Hybrid peer-to-peer/5G vehicle communication technology, C-V2CX ("cellular-vehicle-to-everything"), has evolved since it's 2016 debut, with recent demos showing how it helps vehicles "see" threats and obstacles out of sensor range (such as cars coming around corners, traffic lights and so on). But it's not the only protocol on the block – Toyota, the world's largest car manufacturer, and GM, prefer a competing protocol based on wifi. The winner should start to emerge later this year when 5G trials begin.
C-V2X enables vehicles to communicate, which should reduce accidents and aid autonomous driving.

Life as a bug bounty hunter: a struggle every day, just to get paid

Ever thought of becoming a bug hunter? The pay's ok – not great, just ok. For Evan Ricafort, in the Philippines, it's enough to make ends meet – in a typical month, Ricafort earns roughly average salary, sometimes more. Free t-shirts and tours of the US Capitol don't pay the bills…
Independent cybersleuthing is a realistic career path, if you can live cheaply.

IBM researchers build AI-powered prototype to help small farmers test soil | ZDNet

IBM is testing a paper test strip which, when analysed with an app on a standard smartphone, could reduce the time and cost for farmers trying to work out how to prepare soil for planting, treat water, or maintain optimal growth of crops. The card is about the size of a business card, and changes colour in specific patterns to measure pH, nitrogen dioxide, aluminium and other chemicals necessary for (or best avoided) for healthy plant growth. The app allows immediate, precise diagnosis (the camera is more a accurate colour sensor than the human eye), and aggregated data can help governments monitor fertilizer/chemical use.
The IBM AgroPad is a paper testing strip that, when combined with a mobile app, relies on machine vision to measure the precise amounts of chemicals in samples of water and soil.

AI revolution ‘at risk of being stifled in UK by fear-driven backlash’

Prof Jim Al-Khalili, incoming president of the British Science Association, will say in his presidential address that without both increased transparency and public engagement, AI could become uncontrolled and unregulated, in the hands of the powerful for the benefit of the few, or being seen as sinister and scary by a public which doesn't understand what it is or how it works. More public engagement, he says, is necessary to ensure that leaders and governments properly design regulations to ensure the technology is used in ways which does not increase inequality in society.
Without greater transparency AI’s full potential may not be realised, warns British Science Association’s incoming president

Amazon: ‘Soon we won’t talk about the smart home but a world of smarts’
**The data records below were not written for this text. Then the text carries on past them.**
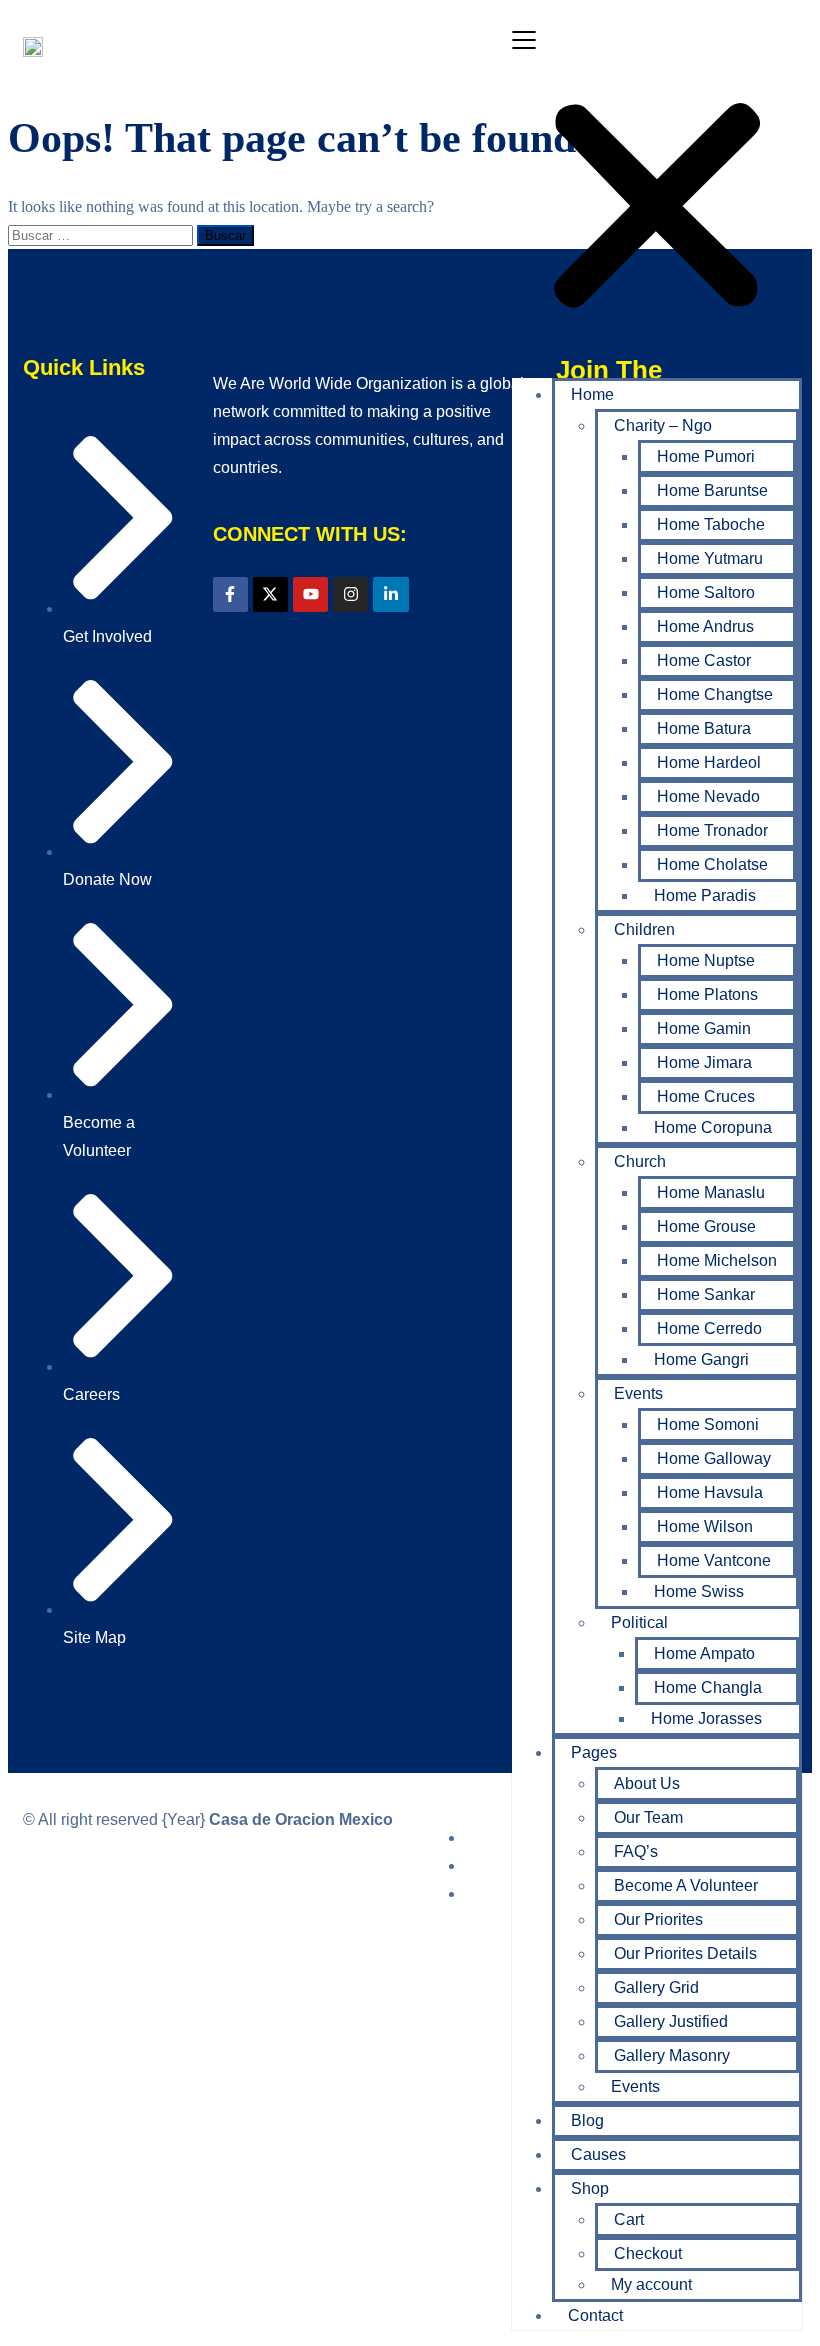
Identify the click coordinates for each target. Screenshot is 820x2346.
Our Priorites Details (685, 1953)
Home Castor (704, 660)
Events (638, 1393)
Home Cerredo (709, 1328)
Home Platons (707, 994)
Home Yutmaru (710, 558)
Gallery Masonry (672, 2055)
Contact (595, 2315)
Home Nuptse (706, 960)
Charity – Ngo (663, 425)
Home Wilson (705, 1526)
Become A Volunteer (686, 1885)
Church (640, 1161)
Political (639, 1622)
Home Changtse (715, 694)
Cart (629, 2219)
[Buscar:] (102, 234)
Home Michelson (717, 1260)
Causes (598, 2154)
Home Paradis (705, 895)
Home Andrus (705, 626)
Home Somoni (708, 1424)
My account (651, 2284)
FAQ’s (636, 1851)
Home (592, 394)
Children (644, 929)
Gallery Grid (656, 1987)
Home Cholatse (712, 864)
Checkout (648, 2253)
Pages (594, 1752)
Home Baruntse (712, 490)
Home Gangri (701, 1359)
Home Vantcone (714, 1560)
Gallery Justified (671, 2021)
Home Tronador (712, 830)
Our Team (648, 1817)
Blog (587, 2120)
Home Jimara (704, 1062)
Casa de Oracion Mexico (301, 1819)
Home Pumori (706, 456)
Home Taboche (711, 524)
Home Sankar (706, 1294)
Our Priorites (658, 1919)
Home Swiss (699, 1591)
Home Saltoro (706, 592)
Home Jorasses (706, 1718)
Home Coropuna (713, 1127)
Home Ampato (704, 1653)
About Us (647, 1783)
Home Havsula (710, 1492)
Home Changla (708, 1687)
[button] (657, 194)
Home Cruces (706, 1096)
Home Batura (704, 728)
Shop (590, 2188)
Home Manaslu (711, 1192)
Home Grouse (706, 1226)
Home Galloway (714, 1458)
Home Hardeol (709, 762)
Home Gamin (704, 1028)
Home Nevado (708, 796)
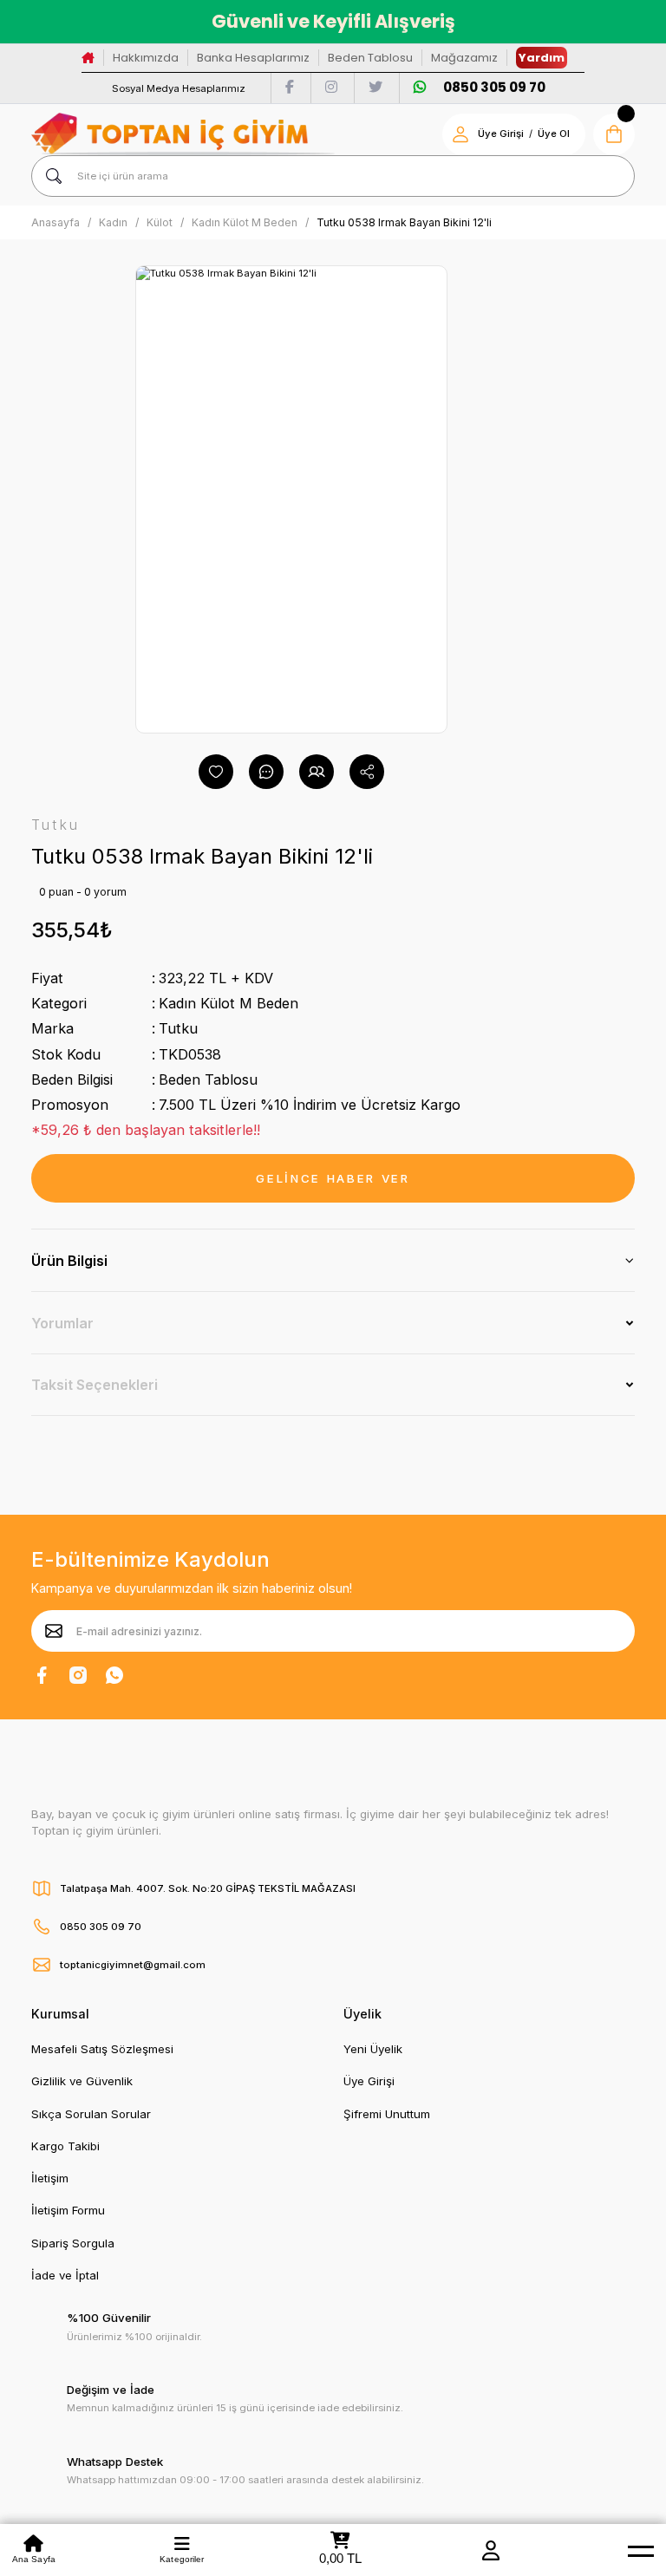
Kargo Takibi (65, 2146)
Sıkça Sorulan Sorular (91, 2114)
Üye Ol (554, 133)
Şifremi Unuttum (386, 2114)
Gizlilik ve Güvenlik (82, 2081)
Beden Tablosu (370, 57)
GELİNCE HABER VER (332, 1178)
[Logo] (183, 134)
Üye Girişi (501, 133)
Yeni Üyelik (372, 2049)
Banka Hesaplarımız (253, 57)
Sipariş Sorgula (72, 2243)
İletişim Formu (68, 2210)
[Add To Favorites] (216, 771)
Daniel Rausch, Amazon's Vice President of Smart Home, reveals that it took 3 years to get to 4,000 Alexa-compatible devices on the market, but in the past 9 months that number has risen from 9,000 to 20,000, helped in no small part by Amazon's efforts to simplify OEM vendor adoption through SDKs, hardware development training, supply chain options and more. So where does Amazon see this ending up? “The sky’s the limit … you will also see that Alexa will just be embedded in more devices and customers will stop thinking about talking to a device per se. It will become more about speaking at large.”
Home isn’t just where the smart is

Amazon.com: Holiday Toy List: Top 100 Toys: Toys & Games

It's only September, and already people are thinking about Christmas shopping, or so Amazon would have us believe. In what's pitched as an example of data science at scale, but which a cynic might refer to as a solid marketing campaign, Amazon's published their "Top 100 toys" to put under the Christmas tree, apparently based on recent sales and product searches.
Online shopping for Holiday Toy List: Top 100 Toys from a great selection at Toys & Games Store.

Voyager 1 Fires Up Thrusters After 37 Years

Sometimes the code i write doesn't work 6 months later – so I was incredibly impressed to read about the NASA team who reprogrammed the Voyager 1 space probe some 37 YEARS after the code was last changed. I can't imagine what the 40 hour wait between sending the commands and receiving the response was like.
The Voyager team is able to use a set of four backup thrusters, dormant since 1980, for orienting the spacecraft.